In another instance I want to clone in normal, peaches and cream skin
tones to a dark, brownish mole I want to remove, so I don't want that
dark, brownish color to be retained.
If the Adobe Photoshop programmers
had consulted someone like myself, who has retouched thousands of photographs
on both analog film and paper as well as digitally, and watched how I
work and asked what kind of tools are needed, they might have provided
some that are useful and increase efficiency. So really no improvement
has been provided, just a modification of the old Clone Stamp that slows
the process down so much that it would take all day to accomplish what
I can do in less than an hour. In under an hour I will make from 1000
to 2000 clicks with my Wacom mouse-if I used the Healing Brush it would
fall way behind and never catch up. I feel that what is offered is unrealistic
and is not what is needed.
Years ago, Zsoft PhotoPaint
had almost a dozen different brushes ideally configured for retouching.

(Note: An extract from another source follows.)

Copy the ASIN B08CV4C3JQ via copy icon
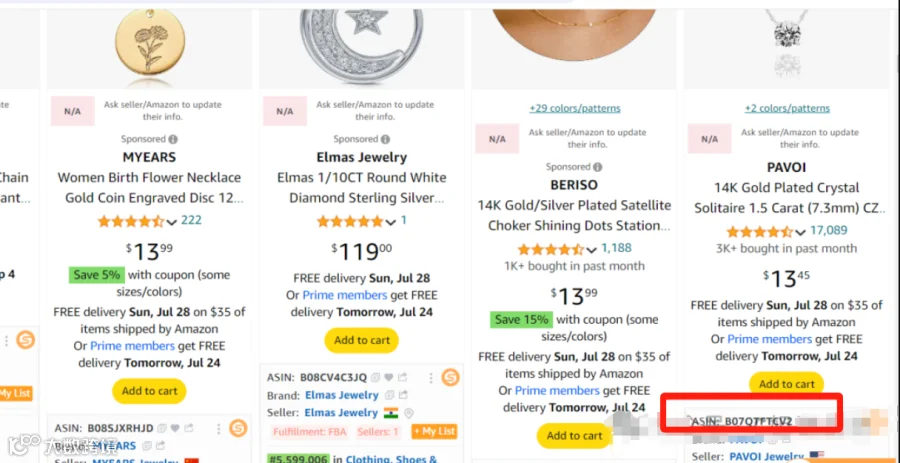click(x=375, y=378)
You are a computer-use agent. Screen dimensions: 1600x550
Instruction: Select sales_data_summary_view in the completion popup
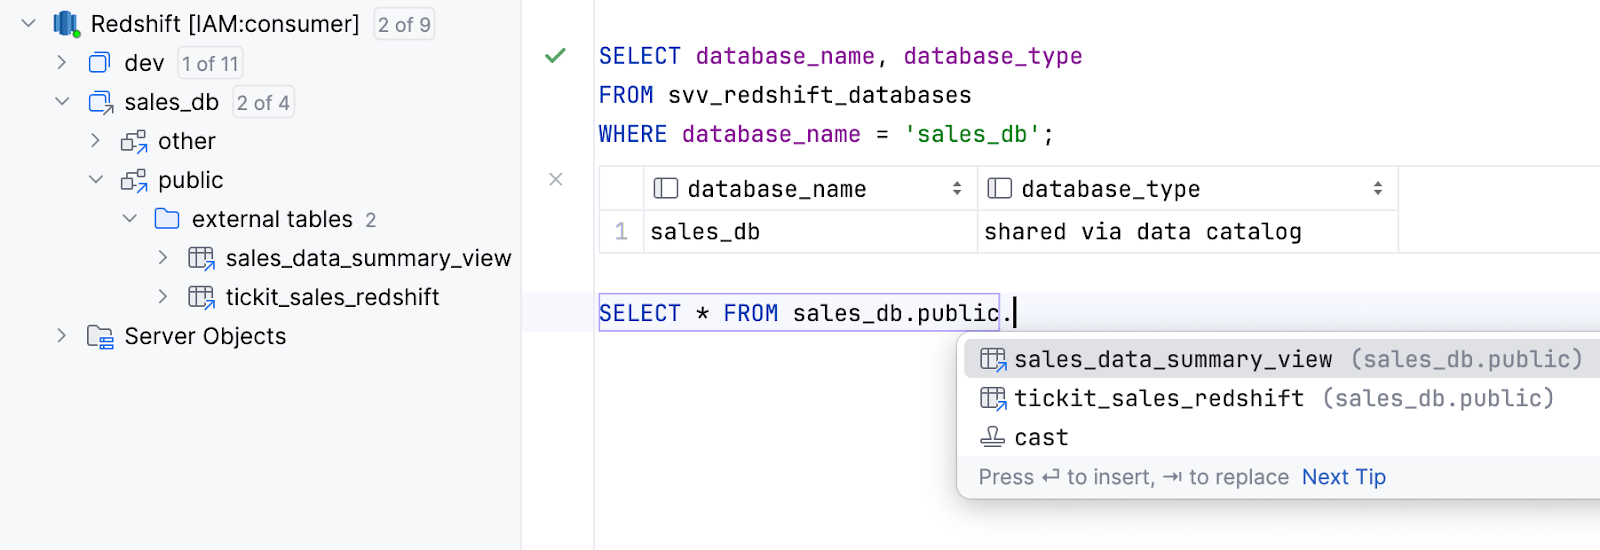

Unfortunately, when Corel bought the program they did not understand retouching
either and did not keep most of them, and my opinion is that neither Zsoft
nor Corel has the excellent color handling and superb engine under their
applications that makes Photoshop number one. But maybe because they are
number one, and have little if any competition, they think they know better
than the user what the user needs and wants. But from the perspective
of an old-time master retoucher, the Healing Brush and related Patch Tool
miss the mark by a mile, and tools we could use and have suggested are
ignored because apparently Adobe thinks they know better what we should
want or need.
Picture Package
The last of the four new photographic features is a modification of the
Automated Function, Picture Package. This will be much appreciated by
portrait and wedding photographers who are doing their own printing. Now,
for any configuration and paper size selected, you can select different
images to be printed within a package. For instance, if you have a package
on 8.5x11 paper with one 5x7 and eight wallets, the 5x7 can be a different
image than the wallets. Once you activate the Automated Function > and
select the layout and paper size, the open image in Photoshop will fill
into all of the spaces. You then click on one of the frames and browse
and point to another image file and it will be inserted in that frame.
This new flexibility will make it possible to satisfy any combination
of print size packages from any of the poses that were taken during the
sitting or wedding.
Why The Upgrade?
The main reason apparently for the upgrade designation from Photoshop
6.0 to Photoshop 7.0 is that 7.0 now runs native in Mac OS X. For many
photographers that is, for now, of dubious value, as many devices, like
some scanners with SCSI interfaces and TWAIN drivers, lack any support
for in OS X. So, my bottom line is that unless the new Picture Package
feature is essential there is no good reason to upgrade. Until I see what
is done with the next version of Photoshop Elements I'm going to hang
with Mac OS 9.1 and Photoshop 6.0 and save $149, thank you. By the way,
instead of Auto Color Adobe would have been wiser just to put the Remove
Color Cast Tool from Elements into 7.0. It is much more useful and effective.